ANALYSIS: Up Fintech Makes Enviable Progress on Steady Execution
Up Fintech (TIGR) is preparing to report financial results for its fourth quarter of 2019.
The firm provides China-based clients with the ability to acquire foreign equities via its brokerage platform.
TIGR has made enviable progress across major financial metrics since its IPO in mid-2019, so the stock is worth keeping a close eye on despite the likely Q1 2020 hit due to the coronavirus outbreak.
Beijing-based Up Fintech was founded to enable Chinese clients to more easily trade overseas stocks on U.S., Hong Kong, and other foreign exchanges.
Management is headed by CEO Tianhua Wu, who has been with the firm since 2018 and was previously CEO of Ningxia Rongke.
Principal shareholders include CEO Wu, who will have controlling voting power after the IPO and People Better, Tiger Holdings, IB Global Investments, and Jager Fintech Holding. IB Global Investments is likely the investment arm of Interactive Brokers Group (IBKR).
TIGR offers its services through both a website and mobile app and the firm's business model is to generate commission fees for securities trading transactions as well as earning interest income related to margin financing.
Management claims its service is the ‘largest online platform for trading U.S. securities focusing on Chinese investors globally in terms of trading volume in 2017, with a market share of 58.4%.'
The firm targets the ‘young and affluent' demographic and as of December 31, 2018, 71.5% of its individual customers were under 35 years of age.

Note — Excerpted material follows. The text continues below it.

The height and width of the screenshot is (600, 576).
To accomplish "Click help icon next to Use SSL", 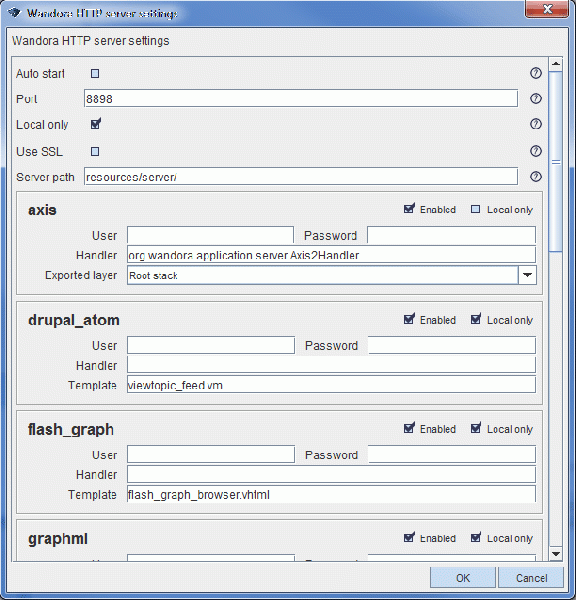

The system has also been developed to provide an ‘interactive investment community' that it believes creates a ‘virtuous cycle where users gain knowledge through our community, become increasingly engaged in investing, and therefore have more insights and experience to share.'
Topline revenue by quarter has grown by more than 50% since Q3 2018, as the chart shows below:
(Source: Seeking Alpha)
Operating losses by quarter have been uneven but trending closer to breakeven in Q3 2019:
(Source: Seeking Alpha)
Earnings per share (diluted) have essentially reached breakeven in Q2 and Q3 2019, as the chart shows here:
(Source: Seeking Alpha)
Since its IPO in March 2019, TIGR's stock price has dropped nearly 55% vs. the U.S. Capital Markets index' rise of 19.4% and the overall U.S. market's rise of 20.3%, as the chart below indicates:
(Source: Simply Wall Street)
In its last earnings call, management highlighted its efforts to expand its services to U.S. investors as well as Singapore nationals.
Additionally, the firm said it will in various ancillary wealth management services, including ESOP capabilities, IPO distribution, and other services to provide a more integrated, ‘one-stop-shop' platform for its clients.
On the cost side, the firm seeks to achieve self-clearing status so it can lower its clearing costs and obtain more income from margin and securities lending services.
It hopes to begin these services in Q2 2020, if all goes according to plan.
There has been a recent trend in the U.S. of charging zero commissions for equity trades.
Management doesn't see zero commission pressure on the firm because its products have significant value add features and these zero commission features are solely for cash bought equities.
As to its financial results, the company has grown its annual revenue run rate from $36.8 million in Q3 2018 to $56 million in Q3 2019, an increase of over 52% in the span of one year, so its revenue growth trajectory has been uneven but impressive more recently.
Operating losses, while uneven, have also diminished in the most recent quarters and the company has flirted with earnings breakeven as well.
For investors considering an investment, the wildcard for TIGR will be the effect of the recent coronavirus outbreak on trading activity, especially in Q1 2020, but we won't know those results until May's earnings announcement.
While we await Q4's results announcement in the near term, I'm focused on how negatively affected its Q1 2020 results will be before looking more closely at acquiring a position.
A ‘wait-and-see' approach may have less upside but given the uncertainties of China's economy over the near-term, it may be the prudent course.
(The opinions expressed by contributing analysts do not reflect the position of CapitalWatch or its journalists. The analyst has no positions in any stocks mentioned, no plans to initiate any positions within the next 72 hours, and no business relationship with any company whose stock is mentioned in this article. Information provided is for educational purposes only, may be incomplete or out of date, and does not constitute financial, legal, or investment advice.)